MÁIRE McCarthy of Innishannon, a Nuffield Scholarship winner, has been travelling around the world investigating farming practices and meeting government agriculture officials across the globe. This week’s report comes from Israel.
Having stayed in Japan for two weeks, we next flew to Israel. We arrived into Tel Aviv to serious heat: 38 degrees and very very hot!
We got a guided tour of Tel Aviv old town with our Jewish Israeli guide. She talked to us at length about the various factions and ongoing issues that there are in Israel, Syria, etc. There are no winners here.
We stayed in Tel Aviv and our first farm visit was to a cherry tree farm; 6,000 cherry trees, and the farmer also had peach trees and grapes. There, we picked punnet of cherries and could hear bombs going off in Syria – we were only 10km from the border. We visited the Golan heights and met some United Nations soldiers who were on duty at the border.
We visited the largest agricultural university and got a great oversight of agriculture in Israel. We saw some live studies being undertaken, including a study of cows and their feeding habits, i.e. establishing if the cow who ate once and then laid down yielded more milk than the cow who ate little and often. The study concluded that the cow who ate a lot once and laid down was the higher-yielding cow.
We visited a dairy equipment and technology manufacturing facility, Affimilk. They showed us various new developments they are working on. They told us that Israeli cows yield 12,000 litres per annum and are the best cows in the world!
Affimilk export to 50 countries worldwide and has recently exported and built a 150 cow rotary facility in Georgia, USA.
During our stay in Israel we stayed in a kibbutz where 350 cows were being milked three times a day. They were being showered regularly – three to five times every day – to keep their temperatures down and yields up.
The cows are housed 24/7 and the roof opens hydraulically to allow sun to dry out the moisture from their composted bedding. The cows looked very well and seemed very content.
The life expectancy of cows is five to six years with average lactation being 3.5 years. The biggest issue facing these farmers is the fertility rate – a 40% empty rate each year.
While in Israel we visited and swam in Sea of Galilee, Dead Sea and River Jordan. All were truly amazing, especially the Dead Sea where you, literally, floated on the top because of the volume of salt in the water!
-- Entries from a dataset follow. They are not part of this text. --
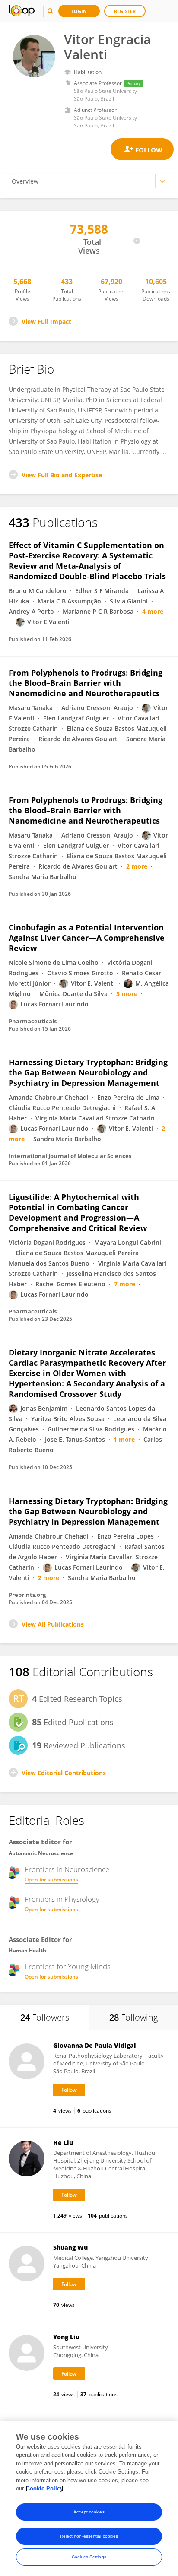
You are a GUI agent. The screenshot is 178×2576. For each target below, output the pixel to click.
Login (79, 11)
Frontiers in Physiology (62, 1899)
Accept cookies (88, 2511)
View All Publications (53, 1624)
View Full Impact (46, 321)
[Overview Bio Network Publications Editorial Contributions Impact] (89, 181)
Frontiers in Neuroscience (67, 1869)
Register (125, 11)
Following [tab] (133, 2017)
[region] (89, 2498)
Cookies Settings (89, 2556)
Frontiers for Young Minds (68, 1966)
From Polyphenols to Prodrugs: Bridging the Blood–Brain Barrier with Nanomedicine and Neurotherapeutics (85, 682)
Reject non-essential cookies (89, 2536)
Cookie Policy (44, 2488)
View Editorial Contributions (64, 1773)
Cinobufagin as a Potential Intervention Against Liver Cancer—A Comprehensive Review (87, 937)
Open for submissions (51, 1879)
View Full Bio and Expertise (62, 475)
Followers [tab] (44, 2017)
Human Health (27, 1950)
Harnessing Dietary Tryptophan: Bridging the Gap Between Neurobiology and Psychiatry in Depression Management (88, 1072)
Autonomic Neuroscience (41, 1853)
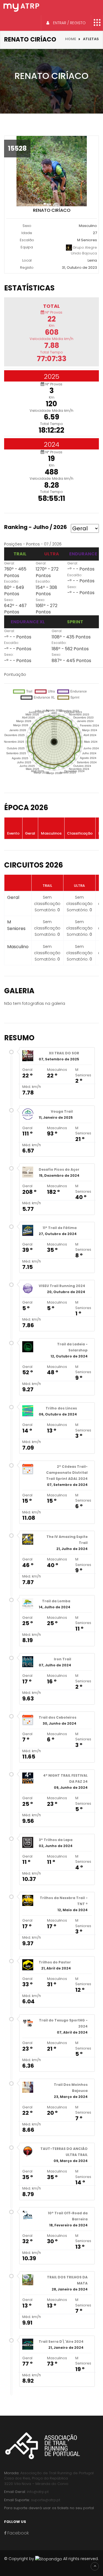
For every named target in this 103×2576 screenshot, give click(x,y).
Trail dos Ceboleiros (57, 1717)
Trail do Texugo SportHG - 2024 (63, 2023)
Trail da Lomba (56, 1601)
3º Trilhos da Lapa (56, 1839)
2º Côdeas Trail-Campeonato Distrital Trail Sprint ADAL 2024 (67, 1472)
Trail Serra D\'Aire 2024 (61, 2341)
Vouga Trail (62, 1111)
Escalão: (11, 581)
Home (70, 39)
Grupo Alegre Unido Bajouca (84, 250)
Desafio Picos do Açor (59, 1169)
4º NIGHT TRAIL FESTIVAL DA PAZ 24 (65, 1778)
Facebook (17, 2533)
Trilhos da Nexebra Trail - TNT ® (64, 1900)
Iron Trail (62, 1659)
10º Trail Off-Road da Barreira (68, 2216)
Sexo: (9, 599)
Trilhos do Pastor (55, 1962)
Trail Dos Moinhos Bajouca (71, 2087)
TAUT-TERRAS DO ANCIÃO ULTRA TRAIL (64, 2151)
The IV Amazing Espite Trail (67, 1539)
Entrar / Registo (69, 23)
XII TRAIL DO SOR (64, 1053)
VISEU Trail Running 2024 (62, 1285)
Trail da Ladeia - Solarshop (72, 1347)
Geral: (9, 563)
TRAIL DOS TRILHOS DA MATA (67, 2280)
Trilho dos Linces (61, 1408)
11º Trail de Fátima (60, 1227)
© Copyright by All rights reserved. (51, 2558)
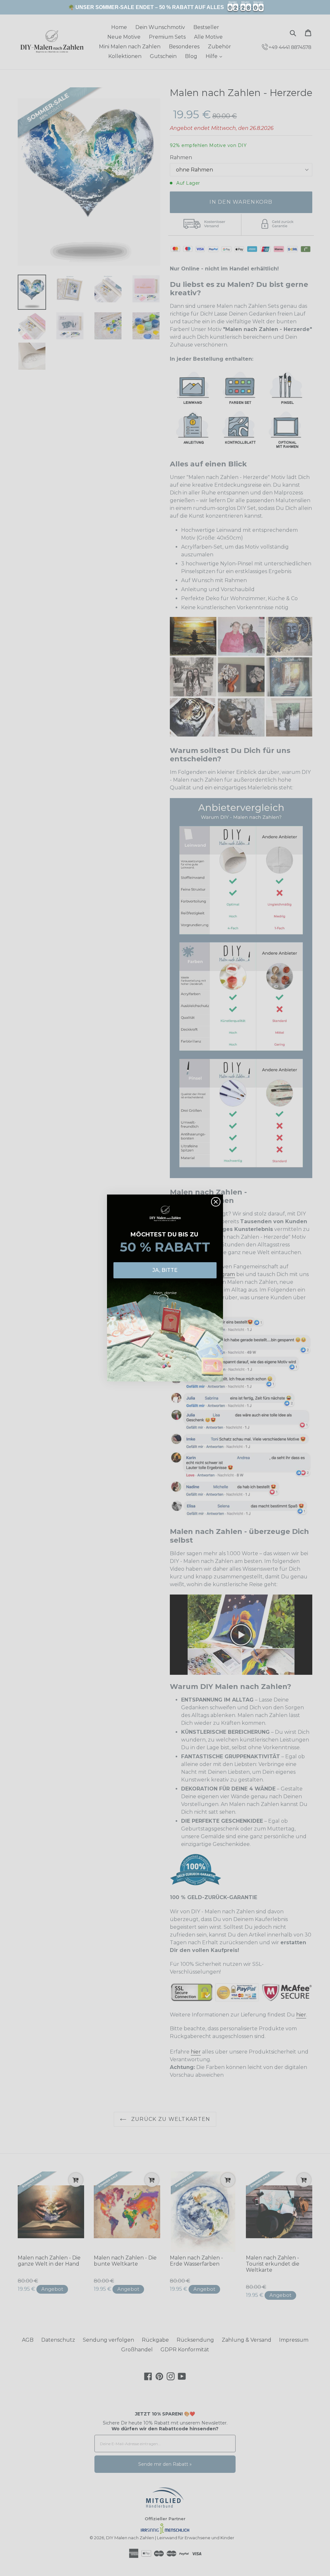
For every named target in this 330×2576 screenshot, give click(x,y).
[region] (165, 7)
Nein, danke (165, 1292)
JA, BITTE (165, 1270)
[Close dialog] (216, 1202)
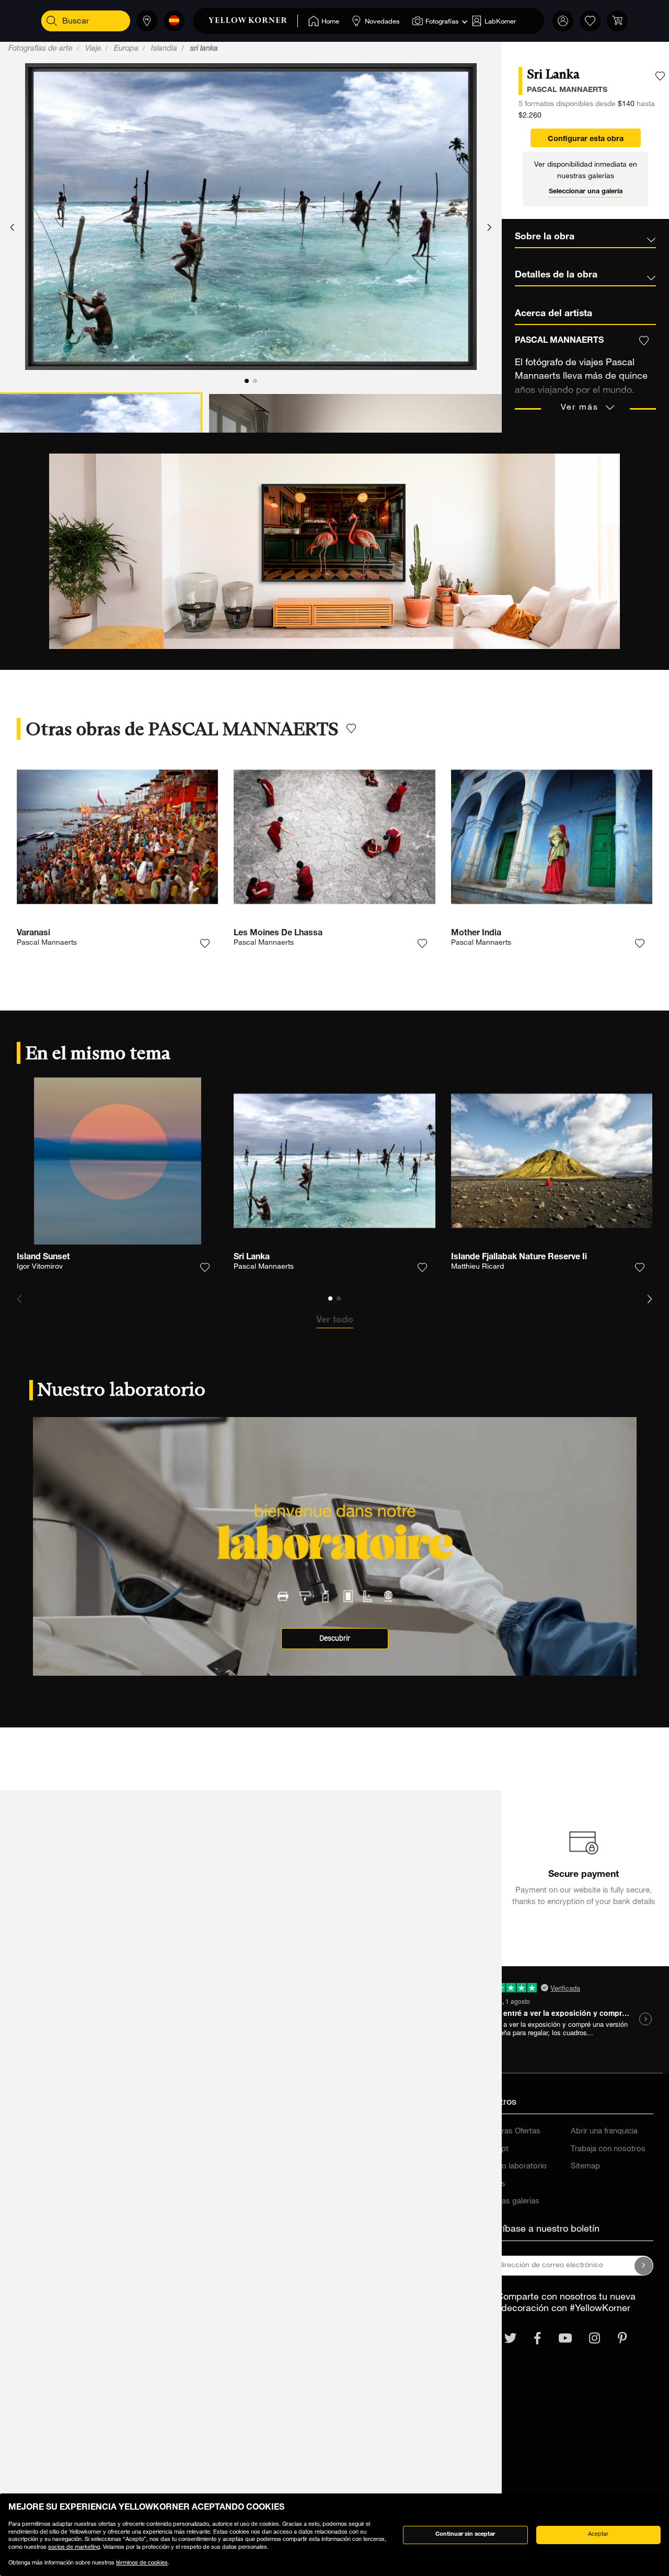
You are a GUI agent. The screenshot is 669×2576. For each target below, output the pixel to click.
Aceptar (598, 2534)
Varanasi (33, 934)
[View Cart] (617, 20)
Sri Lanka (252, 1258)
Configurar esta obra (586, 139)
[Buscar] (51, 20)
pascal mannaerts (567, 90)
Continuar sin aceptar (465, 2534)
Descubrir (334, 1638)
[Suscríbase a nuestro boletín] (644, 2266)
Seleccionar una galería (585, 192)
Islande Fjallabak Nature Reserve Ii (519, 1258)
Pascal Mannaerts (47, 943)
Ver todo (334, 1320)
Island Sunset (43, 1258)
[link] (253, 21)
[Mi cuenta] (562, 20)
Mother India (476, 934)
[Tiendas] (146, 20)
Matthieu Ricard (477, 1267)
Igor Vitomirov (40, 1267)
The Israeli farmers have to work in very arid desert-like conditions, so to combat this, they have developed the best irrigation systems in the world. We visited a factory which manufactures these irrigation and fertigation systems - number one in the world for innovation in this area.
We also visited a dairy farm where 160 cows are being milked by two Alfa laval robots. Again, a very interesting farm, cows fully housed and being showered two or three times a day.
They also had a facility to have schoolchildren visit to view how cows are housed, milked and how the milk is then turned into cheese. The farmer’s wife actually dem
onstrates how they make cheese and gives children samples of the product and glasses of lovely cold milk! A very interesting experience for the children and a nice supplementary income for the farm.
Israel is an amazing country with a lot of challenges. We visited Jerusalem during a very important Jewish religious festival. There were 250,000 pilgrims in the city that day visiting the various religious sites. There were Jews, Christians, Muslims all making pilgrimage to the holy city; what a diversity of culture and religion!
We enjoyed our week-long stay in Israel, the food, the culture, the people and the farms were truly amazing and I would very highly recommend a visit to this diverse country.